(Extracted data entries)
[Start of Attachment]

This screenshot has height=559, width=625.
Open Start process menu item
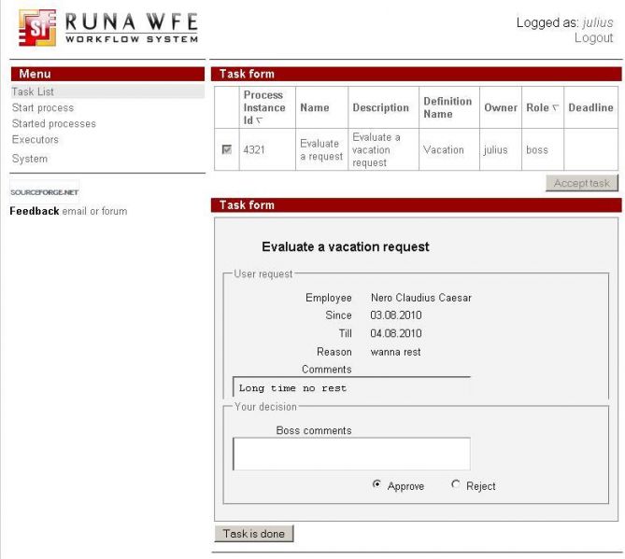point(42,107)
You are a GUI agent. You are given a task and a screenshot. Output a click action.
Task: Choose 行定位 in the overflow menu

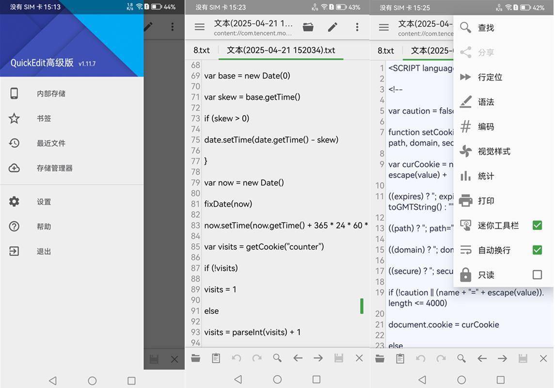coord(490,77)
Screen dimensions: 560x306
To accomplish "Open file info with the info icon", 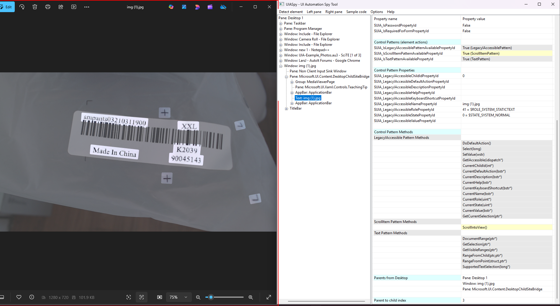I will click(32, 297).
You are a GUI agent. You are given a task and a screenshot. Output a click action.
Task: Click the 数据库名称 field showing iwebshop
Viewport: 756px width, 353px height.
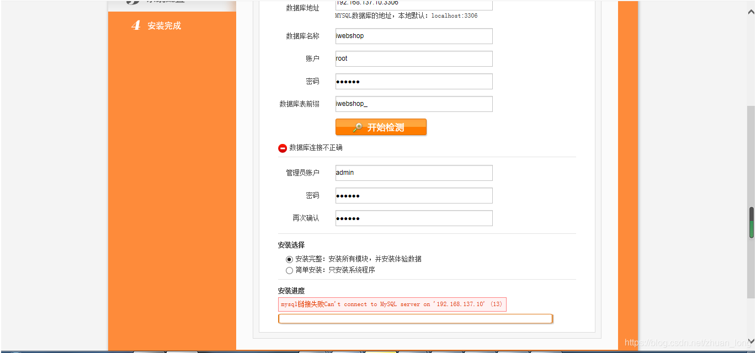pos(413,36)
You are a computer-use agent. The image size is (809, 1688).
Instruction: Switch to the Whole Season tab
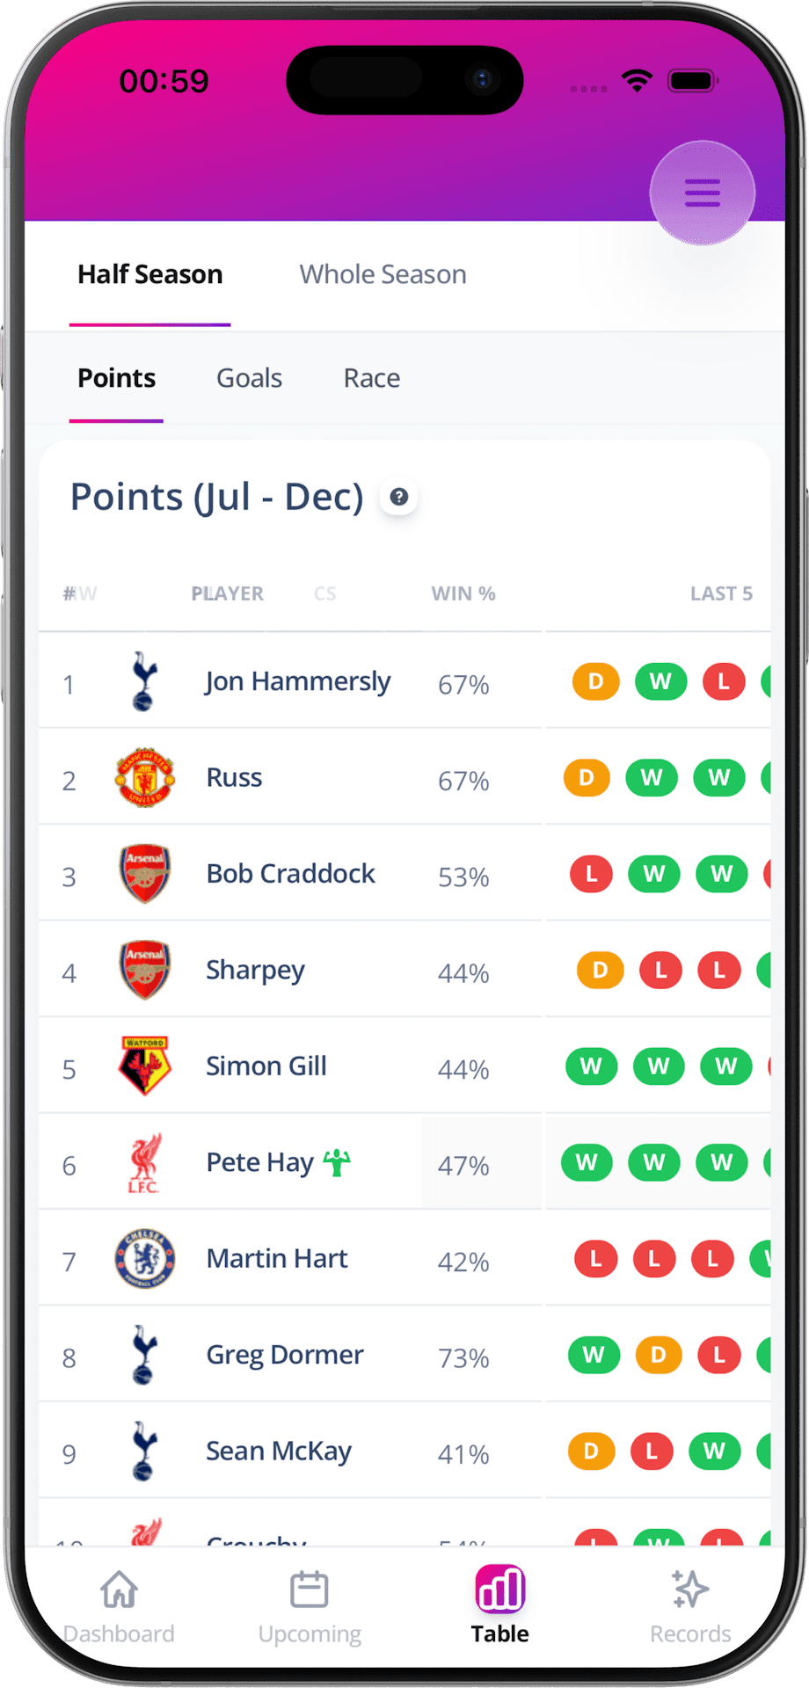point(383,273)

[End of Attachment]

EXERCISE DESCRIPTION ->
Every line from the one holding "Viewport: 756px width, 353px height." through the last line of the entries above, and nothing else, is to be restated word for word. Pictures stay out.

EXPECTED OUTPUT ->
Viewport: 756px width, 353px height.
pos(413,36)
You are a computer-use agent. The image size is (809, 1688).
Instruction: Switch to the Whole Season tab
point(383,273)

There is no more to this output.